I couldn’t get him to look at me, let alone convince him the Mangés might consider his pioneer spirit was not being sufficiently tested.
But fifteen minutes later, when we were tooling down the wide open streets with the top down under a canopied blue sky, I experienced an exuberant urge to shake my hair loose from its knot and let the breeze take it. Whatever the meteorologists might say, that big orange sun was not the same one that rises daily in our English skies. For the first time in my life I felt properly aired out, and not the least tired—even though it was four P.M. here, which translated into nine P.M. at home.
“Happy?” Ben squeezed my hand.
“Blissful.”
“And we are not going to allow any small disappointments or twists of plan spoil the trip?”
Had the car agent slipped him some bad news about our hotel? Were the rooms opulently vulgar? Did a live orchestra play under each rotating bed? Or worse—considering our entourage of luggage—were the lifts out of commission?
Happily, my fears were in vain. The Mulberry Inn was everything I could have hoped. The plank floors in the reception hall shone the colour of maple syrup, the walls were fresh cream, and the doors patriot blue. A Mayflower matron, middle-parted hair, and a voice flavoured with a teaspoon of Irish, looked up reluctantly from her open book and greeted us from behind a handhewn desk, centered on the sort of rug that grandma would hook on long winter evenings. Made from strips of rag, some from Uncle Franklin’s l
ong johns.
Only minor disappointments. Instead of a jigger of rum, our hostess promised cheese and wine to be served in the Pewter Parlour between five and six P.M. And the book she had been glued to was not Puritan Fashions for the Mature Figure, but a modern tome with a black and red cover. It was the same nail-biter as had caused that woman to hole up in the plane loo.

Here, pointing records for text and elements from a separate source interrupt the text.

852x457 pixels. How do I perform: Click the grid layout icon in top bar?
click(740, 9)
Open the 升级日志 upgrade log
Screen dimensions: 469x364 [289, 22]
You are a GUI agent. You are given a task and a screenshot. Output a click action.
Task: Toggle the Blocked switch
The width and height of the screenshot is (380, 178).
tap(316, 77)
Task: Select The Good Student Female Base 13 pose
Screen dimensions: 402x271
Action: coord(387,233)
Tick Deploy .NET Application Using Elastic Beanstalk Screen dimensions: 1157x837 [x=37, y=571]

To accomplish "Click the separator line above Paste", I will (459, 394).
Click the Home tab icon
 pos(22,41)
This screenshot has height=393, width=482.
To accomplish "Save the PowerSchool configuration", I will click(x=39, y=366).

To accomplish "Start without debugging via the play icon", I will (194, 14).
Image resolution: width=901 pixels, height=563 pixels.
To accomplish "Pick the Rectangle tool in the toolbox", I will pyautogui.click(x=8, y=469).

She laughed defensively, and her plump hands covered the title as though it were a bare bosom and Ben and I church elders. “I never read this sort of thing.” An old world blush. “I’m not interested in film stars and the nonsense they get up to, but everyone’s bleating about this book—the huge advance, the paperback deal, the movie rights. And the clientele we get in here expects a certain, ah, sophistication.”
A glance at the bill she nudged toward us indicated that the rates were certainly sophisticated. Ben was looking displeased, but wifely intuition told me he was regretting the difficulty of writing a cookery book shocking enough to attract any wild clamouring of public opinion. Perhaps his sequel to The Edwardian Lady’s Cookery Book could be a little less restrained in its language and less sensitive in its treatment of such subjects as killing little lobsters.…
“Books of this sort”—he tapped the glossy black cover—“are very much like wine. I understand that in this country the only requirement for joining most country clubs these days is drinking white zinfandel.”
The Mayflower Missus agreed pleasantly that zin was in and tucked the book beneath her arm.
“Mr. and Mrs. Haskell, you have yourselves a grand stay.” Having presented our key, she escorted us past the long case clock to an elfin-sized arched doorway leading both to a sun lounge and a twisting witchy staircase. Best not to ask about a lift in case they were deemed papist inventions.
A soldierly septuagenarian, wearing a uniform dating back to the War of Independence, took charge of the two suitcases Ben had brought in from the car. Cheeks going like bellows, he chugged ahead to the third floor to deposit us in a clove-scented sprig muslin room. If ever people need parents, it’s the elderly! No mother worth the name would allow him to work like this! I gave him a tip he could retire on. And he departed with that lovely blessing—“Have a nice day.”